[Exercise input — start]

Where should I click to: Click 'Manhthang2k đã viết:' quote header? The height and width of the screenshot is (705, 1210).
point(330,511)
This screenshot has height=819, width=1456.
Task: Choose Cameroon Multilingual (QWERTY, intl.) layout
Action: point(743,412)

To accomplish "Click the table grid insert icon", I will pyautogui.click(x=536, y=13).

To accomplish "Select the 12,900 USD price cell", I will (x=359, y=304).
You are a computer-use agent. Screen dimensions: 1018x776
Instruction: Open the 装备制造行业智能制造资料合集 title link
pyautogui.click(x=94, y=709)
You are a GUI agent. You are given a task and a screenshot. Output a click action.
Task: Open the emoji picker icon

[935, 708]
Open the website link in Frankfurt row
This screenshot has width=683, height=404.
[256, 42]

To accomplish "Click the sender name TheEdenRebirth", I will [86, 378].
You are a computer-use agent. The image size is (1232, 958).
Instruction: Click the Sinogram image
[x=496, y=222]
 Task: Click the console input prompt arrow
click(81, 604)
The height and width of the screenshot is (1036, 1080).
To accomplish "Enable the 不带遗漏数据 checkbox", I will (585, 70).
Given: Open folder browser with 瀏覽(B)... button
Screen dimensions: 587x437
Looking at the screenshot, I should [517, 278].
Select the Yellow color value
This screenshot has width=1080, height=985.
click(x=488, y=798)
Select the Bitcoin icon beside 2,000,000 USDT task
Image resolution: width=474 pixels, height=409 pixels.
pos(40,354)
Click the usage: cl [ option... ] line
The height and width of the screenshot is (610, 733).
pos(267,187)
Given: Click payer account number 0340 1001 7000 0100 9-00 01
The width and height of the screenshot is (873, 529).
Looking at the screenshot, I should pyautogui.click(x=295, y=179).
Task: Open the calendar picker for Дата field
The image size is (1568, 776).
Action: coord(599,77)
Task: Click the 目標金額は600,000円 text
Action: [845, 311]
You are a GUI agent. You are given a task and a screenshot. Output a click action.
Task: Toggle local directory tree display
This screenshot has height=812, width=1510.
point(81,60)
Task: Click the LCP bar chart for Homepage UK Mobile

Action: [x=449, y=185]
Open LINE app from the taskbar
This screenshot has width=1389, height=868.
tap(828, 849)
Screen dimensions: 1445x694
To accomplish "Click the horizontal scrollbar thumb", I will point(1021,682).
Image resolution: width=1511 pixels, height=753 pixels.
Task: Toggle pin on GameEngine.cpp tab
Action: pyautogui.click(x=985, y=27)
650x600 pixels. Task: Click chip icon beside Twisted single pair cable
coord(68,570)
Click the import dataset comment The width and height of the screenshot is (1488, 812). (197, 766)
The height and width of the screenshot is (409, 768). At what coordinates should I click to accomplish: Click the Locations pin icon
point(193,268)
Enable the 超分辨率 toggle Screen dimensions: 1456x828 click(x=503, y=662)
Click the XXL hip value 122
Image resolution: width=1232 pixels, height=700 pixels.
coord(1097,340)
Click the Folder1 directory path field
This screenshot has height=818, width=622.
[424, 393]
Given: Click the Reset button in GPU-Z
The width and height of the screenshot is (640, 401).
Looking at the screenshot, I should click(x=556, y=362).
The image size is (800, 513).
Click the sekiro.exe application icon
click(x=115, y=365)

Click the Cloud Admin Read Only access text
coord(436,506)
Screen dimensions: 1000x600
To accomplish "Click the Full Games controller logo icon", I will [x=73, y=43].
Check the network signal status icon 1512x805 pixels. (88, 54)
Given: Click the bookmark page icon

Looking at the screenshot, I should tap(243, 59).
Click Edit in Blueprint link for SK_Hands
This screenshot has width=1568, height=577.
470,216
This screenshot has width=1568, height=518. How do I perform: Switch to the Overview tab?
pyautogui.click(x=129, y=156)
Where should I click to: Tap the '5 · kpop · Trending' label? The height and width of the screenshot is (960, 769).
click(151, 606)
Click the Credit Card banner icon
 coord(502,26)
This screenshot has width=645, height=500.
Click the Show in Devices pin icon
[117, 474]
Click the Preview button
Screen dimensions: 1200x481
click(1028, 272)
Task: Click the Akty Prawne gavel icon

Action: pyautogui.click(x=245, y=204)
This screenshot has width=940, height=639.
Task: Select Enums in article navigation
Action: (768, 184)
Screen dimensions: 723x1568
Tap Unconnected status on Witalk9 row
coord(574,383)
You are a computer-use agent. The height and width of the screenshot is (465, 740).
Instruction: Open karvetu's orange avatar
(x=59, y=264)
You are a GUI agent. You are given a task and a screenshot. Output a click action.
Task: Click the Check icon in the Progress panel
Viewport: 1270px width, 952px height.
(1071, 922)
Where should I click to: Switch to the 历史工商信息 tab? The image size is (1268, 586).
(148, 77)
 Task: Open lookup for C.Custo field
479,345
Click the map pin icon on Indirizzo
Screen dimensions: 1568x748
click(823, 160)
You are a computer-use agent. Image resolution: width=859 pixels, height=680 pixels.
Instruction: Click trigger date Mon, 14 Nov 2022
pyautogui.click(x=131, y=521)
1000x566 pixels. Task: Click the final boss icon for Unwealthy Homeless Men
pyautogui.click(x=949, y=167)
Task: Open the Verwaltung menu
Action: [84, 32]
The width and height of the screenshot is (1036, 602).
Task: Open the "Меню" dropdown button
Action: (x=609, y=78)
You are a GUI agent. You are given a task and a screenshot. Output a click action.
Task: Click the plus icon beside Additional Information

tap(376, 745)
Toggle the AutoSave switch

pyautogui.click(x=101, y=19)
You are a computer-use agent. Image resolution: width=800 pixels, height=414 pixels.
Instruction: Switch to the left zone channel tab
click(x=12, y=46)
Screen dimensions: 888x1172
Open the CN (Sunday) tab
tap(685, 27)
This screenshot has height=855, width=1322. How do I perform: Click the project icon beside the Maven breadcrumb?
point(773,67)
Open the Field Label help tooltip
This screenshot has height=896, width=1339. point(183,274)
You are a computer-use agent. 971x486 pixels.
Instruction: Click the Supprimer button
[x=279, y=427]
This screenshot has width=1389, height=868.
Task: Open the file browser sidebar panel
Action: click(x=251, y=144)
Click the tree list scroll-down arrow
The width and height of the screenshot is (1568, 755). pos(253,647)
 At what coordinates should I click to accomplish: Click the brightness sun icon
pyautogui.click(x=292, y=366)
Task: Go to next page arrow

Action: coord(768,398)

[Exercise input — finish]

> [Task item]: Working from the records above, write out verbatim only the lines from the line containing "Open the CN (Sunday) tab" through the line containing "You are a computer-use agent. 971x486 pixels.".

> [Solution to this exercise]:
Open the CN (Sunday) tab
tap(685, 27)
This screenshot has height=855, width=1322. How do I perform: Click the project icon beside the Maven breadcrumb?
point(773,67)
Open the Field Label help tooltip
This screenshot has height=896, width=1339. point(183,274)
You are a computer-use agent. 971x486 pixels.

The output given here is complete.